Opinión | Parece una tontería
Una escoba con futuro
Por razones que pueden interesar, tuve que salir a comprar una escoba. Rompí la vieja haciendo palanca para abrir la tapa de un sumidero de la terraza. Las escobas nunca se rompen o mueren barriendo. Como mucho, se desgastan, se ponen cochambrosas, y un día las tiras porque te da vergüenza que venga alguien a casa y las vea en un estado tan deplorable, y tal vez deduzca que la escoba es una metáfora de tu vida. Todo se complica para los intereses de la escoba cuando la obligas a que se emplee en tareas que no tienen demasiado que ver con barrer. Es inevitable. Cuando se dedica a lo que mejor sabe hacer, sin embargo, la escoba se vuelve un objeto fiable, longevo, casi perfecto. Jamás rechista. Aunque llega un momento en el que se cansa y se deja romper por accidente.

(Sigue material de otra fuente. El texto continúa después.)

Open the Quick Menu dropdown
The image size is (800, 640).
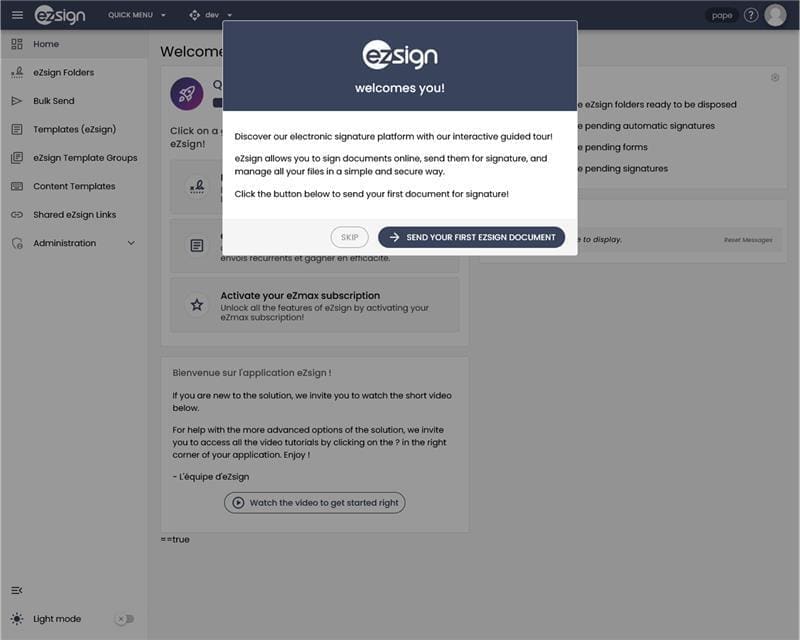pos(137,15)
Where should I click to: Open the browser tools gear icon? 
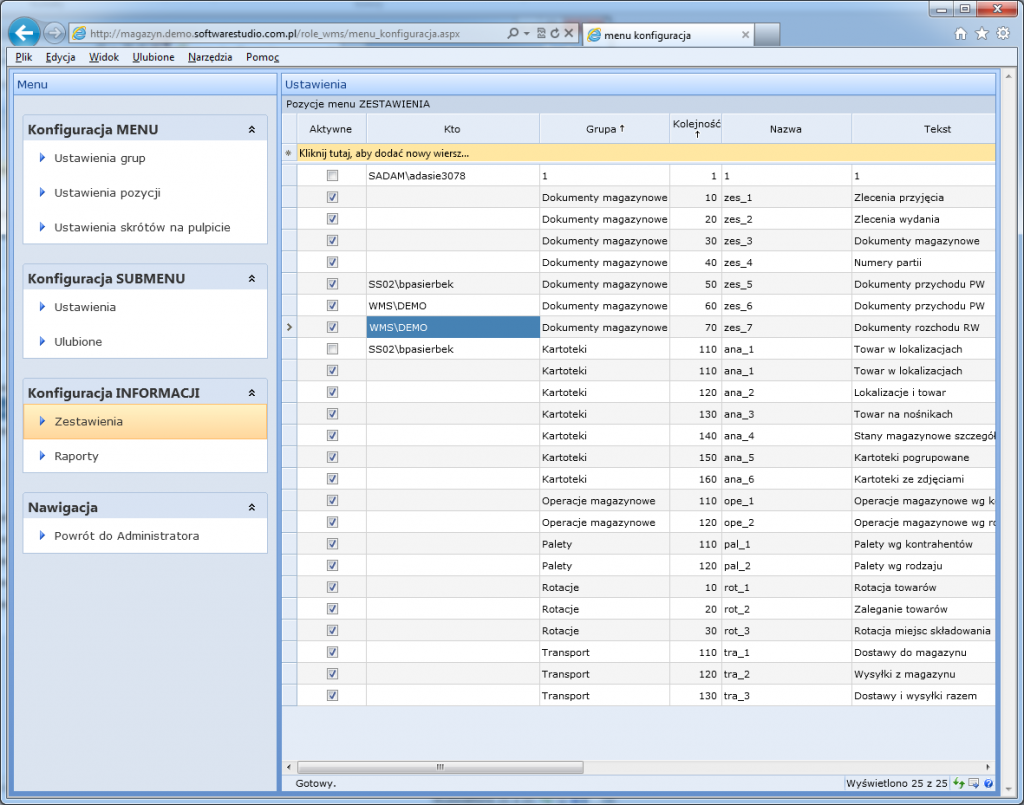(x=1003, y=34)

Mi escoba se rompió y a los cinco minutos estaba en la calle en busca de una sustituta. No sé qué extraña prisa me entró. En ese instante me pareció que tener escoba era el asunto más importante que podría traer entre manos. Siempre dudo dónde comprarla. Después de mucho vacilar, me dirigí a un supermercado. Supongo que le tengo cierta fe al prefijo -súper. Entre todas las que había, que no era muchas, elegí una con el mango y el cepillo rojos. Entonces, al ponerme en la cola para pagar, recordé con angustia por qué aborrezco comprar escobas: no puedes meterlas en ninguna bolsa para llevártelas a casa. La rutilante adquisición va al aire, a la vista de todo el mundo. Yo eso lo vivo siempre con dramatismo. Cuando salí del súper, reviví lo ridículo que se siente uno llevando una escoba por la calle. Es lo peor de la escoba: trasladarla a casa. Experimentas la incómoda sensación de que todo el mundo te mira con pena y piensa: “Pobre: nacido para barrer”.
Ni que decir tiene que me encontré a dos conocidos antes de alcanzar el portal. Uno no dijo nada, aunque se notaba que hacía esfuerzos para no mirar la escoba, mientras hablábamos, sin escucharnos, de qué nos habíamos disfrazado en Carnaval. Él casi sudaba de hacer como que no la veía, y yo me iba poniendo cada vez más rojo de hacer como que no la agarraba. Me fue mejor con el segundo, que me preguntó a dónde iba con la escoba. “Pensaba que ya no se fabricaban”, bromeó.
Entré en casa pensando que, en realidad, no corren buenos tiempos para la escoba. Se va quedando sin suelos, sin manos que recurran a ella y, por supuesto, sin porquería. Artilugios más complejos y más caros le han robado el protagonismo. Empezaba incluso a quedarme muy lejos el recuerdo de cuando en la adolescencia barría la cocina con una mano en el bolsillo. Quizá, dentro de poco tiempo, se utilizarán las escobas ya solo para cosas que no tengan que ver con barrer. Es muy versátil. No podrían enumerarse todas las cosas que pueden hacerse con ella. En verano, gracias a que empalmé dos escobas y un recogedor con cinta de embalar, rescaté una codorniz que había caído en el patio de luces del edificio vecino. Como dijo Celaya de la poesía, quizá también la escoba esté cargada de futuro.